• _Work request_: Find and copy the lines in the records beneath this task that contain the word "will".

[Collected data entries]
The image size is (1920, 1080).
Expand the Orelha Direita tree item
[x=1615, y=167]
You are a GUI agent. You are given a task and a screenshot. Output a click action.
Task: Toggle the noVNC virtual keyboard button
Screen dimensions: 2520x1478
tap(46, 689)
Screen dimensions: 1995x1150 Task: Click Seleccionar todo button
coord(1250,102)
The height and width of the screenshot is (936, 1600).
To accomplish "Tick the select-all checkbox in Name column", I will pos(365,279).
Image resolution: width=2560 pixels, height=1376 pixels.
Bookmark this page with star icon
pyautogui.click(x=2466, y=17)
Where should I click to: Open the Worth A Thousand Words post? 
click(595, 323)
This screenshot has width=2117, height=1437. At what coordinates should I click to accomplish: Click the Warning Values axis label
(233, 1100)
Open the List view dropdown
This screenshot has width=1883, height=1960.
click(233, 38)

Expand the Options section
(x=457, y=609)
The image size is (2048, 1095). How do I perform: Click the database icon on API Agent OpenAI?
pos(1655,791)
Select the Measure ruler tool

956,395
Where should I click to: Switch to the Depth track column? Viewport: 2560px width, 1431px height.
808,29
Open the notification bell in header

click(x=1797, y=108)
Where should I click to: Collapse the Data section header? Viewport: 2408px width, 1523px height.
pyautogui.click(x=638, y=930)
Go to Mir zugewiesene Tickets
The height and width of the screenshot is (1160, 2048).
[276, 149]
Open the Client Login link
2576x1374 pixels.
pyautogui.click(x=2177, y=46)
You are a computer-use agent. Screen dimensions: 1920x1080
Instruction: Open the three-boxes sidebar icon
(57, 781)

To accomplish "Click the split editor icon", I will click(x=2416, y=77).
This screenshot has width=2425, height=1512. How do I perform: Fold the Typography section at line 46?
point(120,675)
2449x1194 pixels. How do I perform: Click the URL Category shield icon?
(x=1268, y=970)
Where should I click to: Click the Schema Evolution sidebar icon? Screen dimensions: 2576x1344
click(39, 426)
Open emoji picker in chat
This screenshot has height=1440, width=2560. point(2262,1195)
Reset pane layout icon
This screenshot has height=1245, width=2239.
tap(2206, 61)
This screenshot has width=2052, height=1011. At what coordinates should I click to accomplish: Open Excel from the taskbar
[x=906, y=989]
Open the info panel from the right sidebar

• _Problem solution_:
To accomplish "Tick the select-all checkbox in Name column", I will pos(365,279).
To accomplish "Click the split editor icon", I will click(x=2416, y=77).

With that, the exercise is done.